Chaque lac a ses monstres légendaires. Celui du Lac-du-Cerf a bien sûr sa bête mythique des profondeurs marines, mais aussi une autre, méconnue, plus petite, qui hante les bois: un petit lièvre. À cornes. Dont on voit d’ailleurs les vestiges sur un trophée accroché au mur. C’est du moins ce que mon doux en dit alors qu’il raconte à qui veut l’entendre, d’un air conspirateur et mystérieux, la légende du lièvre à cornes.

lievre_cornes.jpgJe ne savais trop qu’en penser.

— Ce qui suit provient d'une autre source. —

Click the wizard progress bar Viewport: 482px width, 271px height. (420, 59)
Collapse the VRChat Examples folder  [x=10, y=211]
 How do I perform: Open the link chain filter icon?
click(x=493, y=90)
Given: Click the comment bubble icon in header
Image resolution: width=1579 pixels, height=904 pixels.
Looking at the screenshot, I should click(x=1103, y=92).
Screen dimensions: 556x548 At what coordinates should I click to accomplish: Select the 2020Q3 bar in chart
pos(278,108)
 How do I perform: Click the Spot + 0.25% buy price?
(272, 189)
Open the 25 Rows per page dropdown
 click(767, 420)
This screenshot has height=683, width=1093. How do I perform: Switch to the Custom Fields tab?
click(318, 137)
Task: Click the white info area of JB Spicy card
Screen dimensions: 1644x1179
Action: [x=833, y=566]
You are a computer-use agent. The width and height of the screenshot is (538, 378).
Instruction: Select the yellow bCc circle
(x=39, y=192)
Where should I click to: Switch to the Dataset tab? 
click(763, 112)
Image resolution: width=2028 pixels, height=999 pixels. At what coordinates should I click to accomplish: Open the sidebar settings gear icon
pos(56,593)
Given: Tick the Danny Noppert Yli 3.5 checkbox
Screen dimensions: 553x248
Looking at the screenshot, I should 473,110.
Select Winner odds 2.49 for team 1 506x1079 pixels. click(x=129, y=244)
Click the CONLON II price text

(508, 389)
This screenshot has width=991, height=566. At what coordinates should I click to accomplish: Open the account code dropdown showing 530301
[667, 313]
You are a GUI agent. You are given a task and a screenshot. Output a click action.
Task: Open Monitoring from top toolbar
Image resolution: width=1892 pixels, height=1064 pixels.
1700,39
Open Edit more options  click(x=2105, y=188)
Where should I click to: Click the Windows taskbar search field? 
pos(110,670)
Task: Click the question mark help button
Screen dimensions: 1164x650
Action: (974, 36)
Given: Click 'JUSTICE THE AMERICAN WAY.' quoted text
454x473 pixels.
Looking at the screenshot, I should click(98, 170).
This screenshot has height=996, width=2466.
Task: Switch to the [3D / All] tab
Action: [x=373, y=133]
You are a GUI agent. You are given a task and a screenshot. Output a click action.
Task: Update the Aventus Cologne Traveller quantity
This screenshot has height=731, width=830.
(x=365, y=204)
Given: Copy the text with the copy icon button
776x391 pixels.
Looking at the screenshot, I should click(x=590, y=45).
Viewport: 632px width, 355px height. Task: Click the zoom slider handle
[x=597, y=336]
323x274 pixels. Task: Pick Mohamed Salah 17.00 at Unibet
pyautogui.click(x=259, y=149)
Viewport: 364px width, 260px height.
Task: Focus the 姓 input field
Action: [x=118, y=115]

Mais voici ce que j’ai aperçu cette semaine dans la vitrine de Noël d’une boutique au coin Laurier/du Parc: un authentique lièvre à cornes empaillé! À moins que celui-ci ne soit un «jackalope», je ne saurais le dire avec assurance… Désolée pour la photo floue, j’étais sur le point de rater le bus… :(

Depuis, la polémique entourant l’existence du lièvre à cornes fait rage au bureau. Certains soutiennent qu’il s’agit d’une légende. Un boute-en-train émet l’hypothèse que ce sont des animaux qui n’existent pas à l’état sauvage, mais qu’on ne retrouve qu’en captivité, secrètement élevés par les… taxidermistes! D’autres me renvoient aux nombreuses pages concernant le «jackalope», une légende urbaine qui a la couenne dure.

Mais je vous signale que le lièvre à cornes du Lac-du-Cerf n’a pas des bois d’antilope (contrairement au jackalope), mais bien de cerf. C’est une toute autre espèce, unique en son genre, à ne surtout pas confondre avec quelqu’autre bestiaire magique. Bon.